Du Lutétia, où il vient chaque jour consulter les listes des survivants, aux rues parisiennes, il traine ses 27 kilos de désespérance, hagard, fatigué, vidé, épuisé, travaillant ici et là pour survivre. Il rencontre parfois des voisins d’avant la Shoah, rescapés ou ayant été cachés, qui peinent à le reconnaître sous les traits de ce monsieur si vieilli avant l’âge.

Au gré de ses errances, il croise un ancien voisin qui n’en croit pas ses yeux… »Sarah et les enfants étaient cachés en France et en Suisse, ils sont en vie et sont retournés dans le petit appartement de Belleville, cours les retrouver »…Il n’y croit pas, ne veut pas y croire et passe son chemin.

Pourtant, un jour, ses pas le mènent, un peu contre son gré, vers cette petite rue, ce modeste appartement, celui des jours heureux. Devant l’immeuble, il lève les yeux vers les fenêtres à la recherche d’ombres, se rappelle des rires des enfants, des odeurs de cuisine, des bols alignés sur la table au petit-déjeuner, des chants yddish qui résonnaient le Shabbat.

Il monte à reculons les marches du vieil escalier qui craque sous ses pas hésitants. Il redescend, remonte et fébrilement tape sur la porte en bois tout doucement comme pour ne pas réveiller les souvenirs et déranger les âmes endormies. Il attend, interminable attente, il n’entend rien comme s’il savait déjà qu’il n’y avait rien à entendre.

La porte s’ouvre, il n’ose pas lever les yeux, de peur de n’y voir que des fantômes. Puis, dans l’embrasure de la porte, Sarah, la bien-aimée, la mère de ses enfants, elle qui le croyait parti avec ces millions de sœurs et de frères de sang et de cœur gazés, fusillés, morts de faim, de froid ou de peur.

Maurice, Nathan, Faïga, Lisa -ma mère- Claude et Simon sont là aussi, vivants, bien vivants. Le visage marqué par ces années de peur et de séparation, ils rient avec le peu d’insouciance qui leur reste. Lui ne peut rien raconter, il ne parle pas, il ne pleure pas, plus de larmes, il est juste heureux mais ne peut pas le montrer.

La vie reprend, continue, l’âme blessée, le cœur affaibli, mais avec une envie irrésistible de vivre, vivre pour ceux qui ne sont pas revenus, vivre aussi pour se dédouaner d’être vivants, vivre pour se défaire de cette culpabilité, lourd fardeau dont il est si difficile de se délester.
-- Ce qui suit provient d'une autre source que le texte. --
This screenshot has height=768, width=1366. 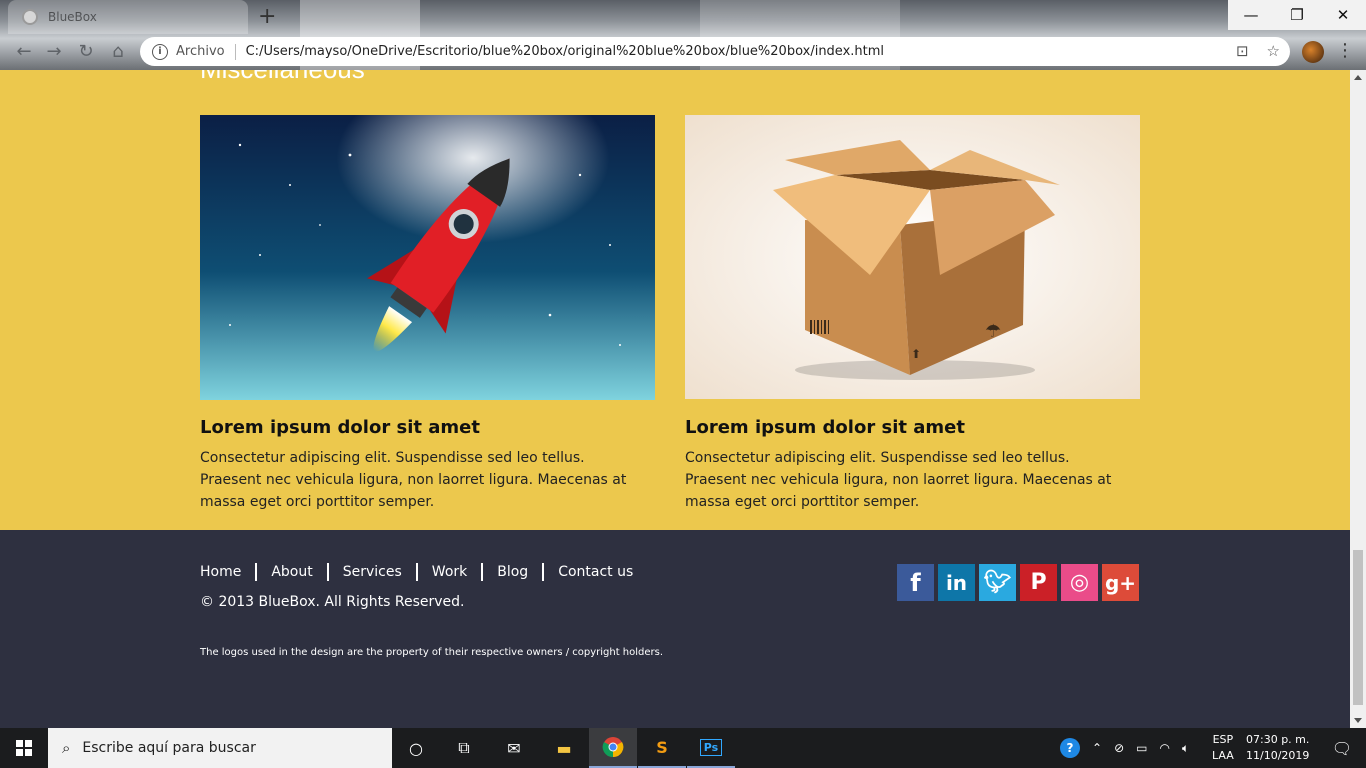 I want to click on copyright: © 2013 BlueBox. All Rights Reserved., so click(x=332, y=602).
Alors que je viens de naître, devenu veuf, mon grand-père vient vivre chez nous…Je passe beaucoup de temps, blottie, contre lui, sur le canapé. Il repliait toujours les manches de sa chemise blanche jusqu’aux coudes, été comme hiver et j’avais l’habitude de ces chiffres inscrits sur son avant-bras…je les caressais parfois et les répétais dans ma tête, comme font les enfants. En grandissant, je lui ai demandé ce qu’ils signifiaient… »tu vois, Nathalie » me dit-il en yiddish, « c’est le numéro de téléphone d’une personne si chère à mon cœur que je l’ai gravé sur ma peau pour ne pas le perdre et si je remonte toujours mes manches c’est pour que le tissu ne puisse jamais l’effacer ».

J’ai à plusieurs reprises vérifié en essayant de les frotter avec mes doigts et jamais ces chiffres ne se sont, en effet, ni effacés, ni même pâlis. L’inénarrable gravée à l’encre indélébile dans la chair. J’étais jalouse de cette personne qui lui était si chère alors que je pensais être celle qu’il chérissait le plus au monde. J’ai continué de grandir et on n’en a plus jamais reparlé…

D’ailleurs, il ne parlait jamais d’Auschwitz, si ce n’est pour raconter des épisodes heureux, des moments de solidarité où l’on partage son croûton de pain ou un coin de sa planche de bois pour se tenir chaud, mais jamais de celui où il a vu son fils aîné partir vers la chambre à gaz, sachant que c’était leur dernier regard croisé, ni du travail éreintant le dos courbé, des humiliations, du traitement zelé des kapos, des heures de désespoir, des compagnons de baraquement que l’on voit partir les uns après les autres se demandant quand viendra son tour…. Il avait la pudeur des survivants, que certains ont pris pour de la honte.

Il savait que je ne croyais plus depuis longtemps à son histoire de numéro de téléphone et je savais qu’il savait mais nous avons préféré continuer d’y croire. 5 4 3 1 1…et si c’était vraiment un numéro de téléphone ?

Aujourd’hui, mon grand-père tant aimé n’est plus là mais moi, du plus profond de mon âme d’enfant, j’ai encore envie d’y croire, d’y croire pour me dire que tout ça n’a jamais existé.